_Work instruction_
Note each line in the data below that holds "first", and copy it.

_Records provided_
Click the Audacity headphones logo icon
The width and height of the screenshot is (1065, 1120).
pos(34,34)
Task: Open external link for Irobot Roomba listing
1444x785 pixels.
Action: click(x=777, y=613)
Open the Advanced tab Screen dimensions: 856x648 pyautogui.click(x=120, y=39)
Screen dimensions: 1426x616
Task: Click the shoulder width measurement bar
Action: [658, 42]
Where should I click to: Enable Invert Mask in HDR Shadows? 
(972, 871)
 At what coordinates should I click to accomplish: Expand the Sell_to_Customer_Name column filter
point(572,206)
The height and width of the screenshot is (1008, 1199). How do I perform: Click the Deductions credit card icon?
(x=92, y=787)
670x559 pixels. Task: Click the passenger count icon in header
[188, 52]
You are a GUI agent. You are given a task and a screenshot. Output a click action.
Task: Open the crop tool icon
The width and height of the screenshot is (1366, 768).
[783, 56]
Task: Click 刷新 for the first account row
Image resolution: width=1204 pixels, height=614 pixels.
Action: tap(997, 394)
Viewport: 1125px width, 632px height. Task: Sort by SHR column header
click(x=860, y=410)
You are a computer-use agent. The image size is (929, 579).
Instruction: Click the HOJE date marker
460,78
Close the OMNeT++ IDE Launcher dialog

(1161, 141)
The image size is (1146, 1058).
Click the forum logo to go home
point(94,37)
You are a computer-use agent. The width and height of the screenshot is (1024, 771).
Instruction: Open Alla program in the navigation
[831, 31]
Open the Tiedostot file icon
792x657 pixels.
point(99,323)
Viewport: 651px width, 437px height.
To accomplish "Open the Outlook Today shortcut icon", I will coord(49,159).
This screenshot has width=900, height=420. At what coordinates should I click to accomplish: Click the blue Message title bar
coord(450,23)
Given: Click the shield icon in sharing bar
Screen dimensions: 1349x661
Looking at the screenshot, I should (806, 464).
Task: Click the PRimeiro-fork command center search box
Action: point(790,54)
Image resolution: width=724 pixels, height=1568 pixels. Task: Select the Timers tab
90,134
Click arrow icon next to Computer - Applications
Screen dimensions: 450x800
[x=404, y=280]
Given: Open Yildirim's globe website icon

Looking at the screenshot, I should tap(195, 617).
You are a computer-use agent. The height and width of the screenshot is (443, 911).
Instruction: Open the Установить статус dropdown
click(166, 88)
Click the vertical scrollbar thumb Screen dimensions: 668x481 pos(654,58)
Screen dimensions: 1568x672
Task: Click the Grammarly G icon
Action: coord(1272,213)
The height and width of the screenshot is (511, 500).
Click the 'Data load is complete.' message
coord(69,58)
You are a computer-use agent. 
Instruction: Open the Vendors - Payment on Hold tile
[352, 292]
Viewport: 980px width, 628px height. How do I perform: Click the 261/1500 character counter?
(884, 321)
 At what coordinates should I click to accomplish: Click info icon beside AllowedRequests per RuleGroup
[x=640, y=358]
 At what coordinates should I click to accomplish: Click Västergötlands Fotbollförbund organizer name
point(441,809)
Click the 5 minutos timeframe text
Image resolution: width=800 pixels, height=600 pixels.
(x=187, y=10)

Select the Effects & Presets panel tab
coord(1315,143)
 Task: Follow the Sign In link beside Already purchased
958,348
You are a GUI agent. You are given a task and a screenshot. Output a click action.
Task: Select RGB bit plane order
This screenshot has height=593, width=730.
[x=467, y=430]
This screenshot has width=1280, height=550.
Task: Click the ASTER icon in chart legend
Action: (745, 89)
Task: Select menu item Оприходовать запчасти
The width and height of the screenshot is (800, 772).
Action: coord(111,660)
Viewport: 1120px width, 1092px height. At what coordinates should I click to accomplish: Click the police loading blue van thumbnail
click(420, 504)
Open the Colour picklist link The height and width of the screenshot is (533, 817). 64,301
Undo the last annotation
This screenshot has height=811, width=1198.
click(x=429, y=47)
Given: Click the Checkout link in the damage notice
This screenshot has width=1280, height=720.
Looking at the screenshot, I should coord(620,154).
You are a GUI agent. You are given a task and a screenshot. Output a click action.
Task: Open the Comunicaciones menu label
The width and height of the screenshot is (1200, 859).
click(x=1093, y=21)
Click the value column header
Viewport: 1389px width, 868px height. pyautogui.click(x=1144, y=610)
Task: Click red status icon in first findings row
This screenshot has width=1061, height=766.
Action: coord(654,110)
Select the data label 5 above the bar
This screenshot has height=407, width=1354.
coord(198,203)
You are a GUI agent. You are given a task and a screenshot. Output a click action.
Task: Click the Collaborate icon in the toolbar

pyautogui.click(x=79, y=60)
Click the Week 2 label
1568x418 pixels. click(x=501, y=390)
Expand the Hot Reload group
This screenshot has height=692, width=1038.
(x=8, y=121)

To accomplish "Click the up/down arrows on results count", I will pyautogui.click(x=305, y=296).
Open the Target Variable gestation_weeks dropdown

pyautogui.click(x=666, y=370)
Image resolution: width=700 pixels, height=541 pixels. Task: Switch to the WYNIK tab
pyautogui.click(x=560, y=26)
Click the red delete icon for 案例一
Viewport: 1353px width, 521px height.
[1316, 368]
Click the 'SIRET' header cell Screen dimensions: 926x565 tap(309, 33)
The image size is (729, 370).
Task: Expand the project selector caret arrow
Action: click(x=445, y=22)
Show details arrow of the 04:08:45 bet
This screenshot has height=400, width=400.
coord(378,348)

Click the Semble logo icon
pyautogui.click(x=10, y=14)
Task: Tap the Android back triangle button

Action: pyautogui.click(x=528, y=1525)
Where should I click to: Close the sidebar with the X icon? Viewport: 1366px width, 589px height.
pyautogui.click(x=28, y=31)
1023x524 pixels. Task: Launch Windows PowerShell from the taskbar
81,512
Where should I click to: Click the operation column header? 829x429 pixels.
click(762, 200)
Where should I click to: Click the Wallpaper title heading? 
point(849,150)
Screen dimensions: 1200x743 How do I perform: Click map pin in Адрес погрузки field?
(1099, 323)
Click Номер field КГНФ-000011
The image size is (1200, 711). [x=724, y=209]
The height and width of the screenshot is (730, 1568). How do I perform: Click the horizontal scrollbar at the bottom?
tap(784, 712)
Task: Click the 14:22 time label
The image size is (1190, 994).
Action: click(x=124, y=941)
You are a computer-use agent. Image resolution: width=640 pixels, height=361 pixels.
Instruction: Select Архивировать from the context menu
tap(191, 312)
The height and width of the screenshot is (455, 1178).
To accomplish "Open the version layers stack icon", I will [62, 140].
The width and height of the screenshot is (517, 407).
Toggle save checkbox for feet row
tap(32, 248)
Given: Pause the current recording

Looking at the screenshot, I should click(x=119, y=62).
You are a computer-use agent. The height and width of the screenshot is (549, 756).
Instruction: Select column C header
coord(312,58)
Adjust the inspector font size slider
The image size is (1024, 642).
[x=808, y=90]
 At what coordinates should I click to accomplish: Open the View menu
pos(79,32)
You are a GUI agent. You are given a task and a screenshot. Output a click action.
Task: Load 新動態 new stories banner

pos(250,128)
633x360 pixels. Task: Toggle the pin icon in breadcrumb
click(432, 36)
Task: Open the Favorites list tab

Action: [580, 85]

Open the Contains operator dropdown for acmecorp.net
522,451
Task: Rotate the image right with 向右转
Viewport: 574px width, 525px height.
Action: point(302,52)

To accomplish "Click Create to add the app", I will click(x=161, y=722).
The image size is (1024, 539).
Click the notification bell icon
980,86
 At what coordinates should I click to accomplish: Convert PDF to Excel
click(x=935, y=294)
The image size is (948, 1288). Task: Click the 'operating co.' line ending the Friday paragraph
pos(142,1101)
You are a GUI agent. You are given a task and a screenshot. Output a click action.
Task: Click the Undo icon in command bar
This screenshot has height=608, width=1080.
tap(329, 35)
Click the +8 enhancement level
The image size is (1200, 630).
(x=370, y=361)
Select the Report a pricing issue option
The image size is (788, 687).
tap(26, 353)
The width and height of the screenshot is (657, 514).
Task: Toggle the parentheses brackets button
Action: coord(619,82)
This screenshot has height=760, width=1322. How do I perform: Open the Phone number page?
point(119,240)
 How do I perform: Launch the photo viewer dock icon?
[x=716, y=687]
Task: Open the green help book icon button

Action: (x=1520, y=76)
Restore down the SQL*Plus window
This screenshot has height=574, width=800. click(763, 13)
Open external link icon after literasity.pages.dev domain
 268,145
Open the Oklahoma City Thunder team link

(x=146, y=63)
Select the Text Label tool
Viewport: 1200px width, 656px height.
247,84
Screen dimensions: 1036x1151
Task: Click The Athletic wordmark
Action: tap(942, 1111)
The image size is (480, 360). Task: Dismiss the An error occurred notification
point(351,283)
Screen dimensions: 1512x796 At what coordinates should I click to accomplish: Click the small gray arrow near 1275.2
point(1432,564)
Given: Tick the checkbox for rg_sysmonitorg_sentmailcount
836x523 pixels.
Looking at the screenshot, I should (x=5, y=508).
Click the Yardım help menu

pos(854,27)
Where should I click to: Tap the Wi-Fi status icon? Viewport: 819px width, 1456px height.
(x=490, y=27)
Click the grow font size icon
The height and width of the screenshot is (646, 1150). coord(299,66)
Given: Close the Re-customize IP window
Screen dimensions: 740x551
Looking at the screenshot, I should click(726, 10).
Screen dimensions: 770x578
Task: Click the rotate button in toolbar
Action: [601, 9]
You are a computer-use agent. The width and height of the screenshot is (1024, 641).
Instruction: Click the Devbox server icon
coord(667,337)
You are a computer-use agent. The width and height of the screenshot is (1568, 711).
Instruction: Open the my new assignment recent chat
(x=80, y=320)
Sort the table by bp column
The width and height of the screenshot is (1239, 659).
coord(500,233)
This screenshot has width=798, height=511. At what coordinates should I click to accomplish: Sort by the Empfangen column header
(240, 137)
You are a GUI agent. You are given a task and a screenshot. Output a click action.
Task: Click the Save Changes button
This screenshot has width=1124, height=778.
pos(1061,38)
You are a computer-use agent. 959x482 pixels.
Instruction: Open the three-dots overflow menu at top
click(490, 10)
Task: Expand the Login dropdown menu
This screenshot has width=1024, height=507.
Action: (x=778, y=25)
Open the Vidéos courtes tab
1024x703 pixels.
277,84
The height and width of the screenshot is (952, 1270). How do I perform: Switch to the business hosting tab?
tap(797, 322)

_Task response_
Task: Click 刷新 for the first account row
Task: Click red status icon in first findings row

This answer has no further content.